The Columbia Encyclopedia, 6th ed.

Clostridium

Clostridium, genus of gram-positive bacteria (see Gram's stain), several species of which cause significant, potentially deadly diseases in humans as a result of the toxins that each produces. Clostridium bacteria are rod-shaped and anaerobic, that is, they live in the absence of oxygen; they are common in the soil. C. botulinum, which grows in improperly canned food, produces neurotoxins that when ingested cause the form of food poisoning known as botulism. C. difficile, commonly known as C. diff, is usually transmitted in hospitals and nursing homes as a result of poor personal hygiene and insufficient disinfection; a person taking antibiotics, which kills normal intestinal bacteria, is more susceptible to the bacterium. Infection may cause fever, nausea and abdominal pain, diarrhea, and, in more severe cases, colitis. Infection is most deadly in those over 65 years of age. Since 2001 a more virulent and drug-resistant strain has of C. difficile has developed, making infection increasingly difficult to treat. Treatment typically involves stopping the antibiotic that promoted the infection and taking the antibiotics metronidazole (Flagyl; in milder cases) or vancomycin (in more severe cases); in the most extreme cases, the colon may be surgically removed.
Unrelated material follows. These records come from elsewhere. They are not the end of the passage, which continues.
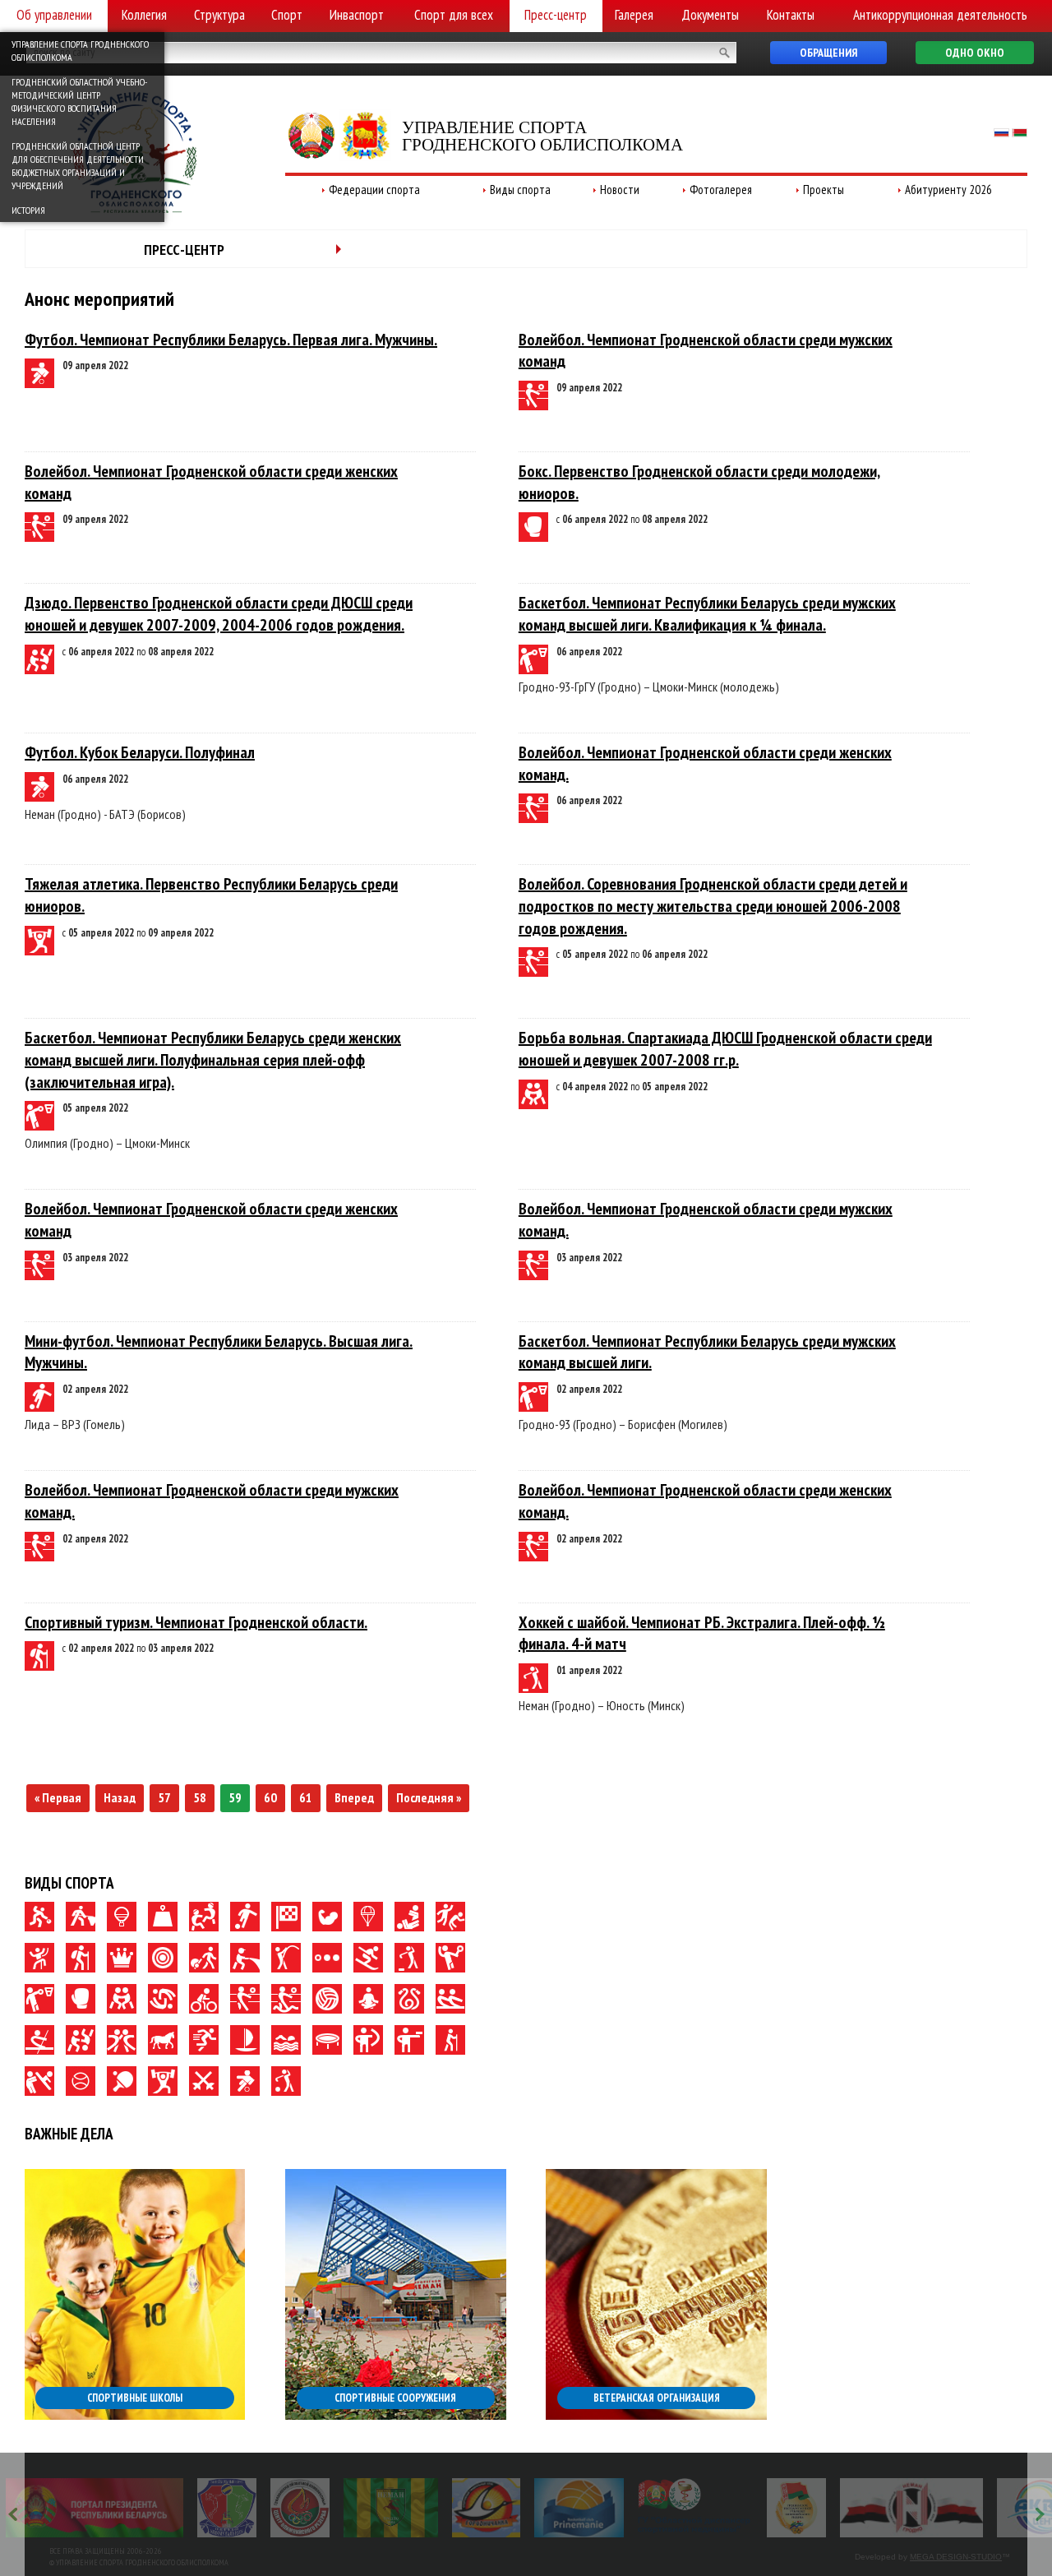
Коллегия (144, 15)
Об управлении (54, 15)
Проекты (823, 189)
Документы (710, 15)
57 (164, 1797)
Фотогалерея (721, 189)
C. perfringens infection causes gas gangrene; it generally occurs in the body where trauma, surgery, or another cause has resulted in diminished blood supply. Within a week, fever and pain at the infection site results as the toxins released by the bacteria kill muscle cells; if untreated, muscle necrosis rapidly develops and spreads, leading to death. Tetanus results when C. tetani infects body tissues through a puncture wound or trauma. C. tetani is common in the digestive tract, but its toxins are destroyed digestive enzymes.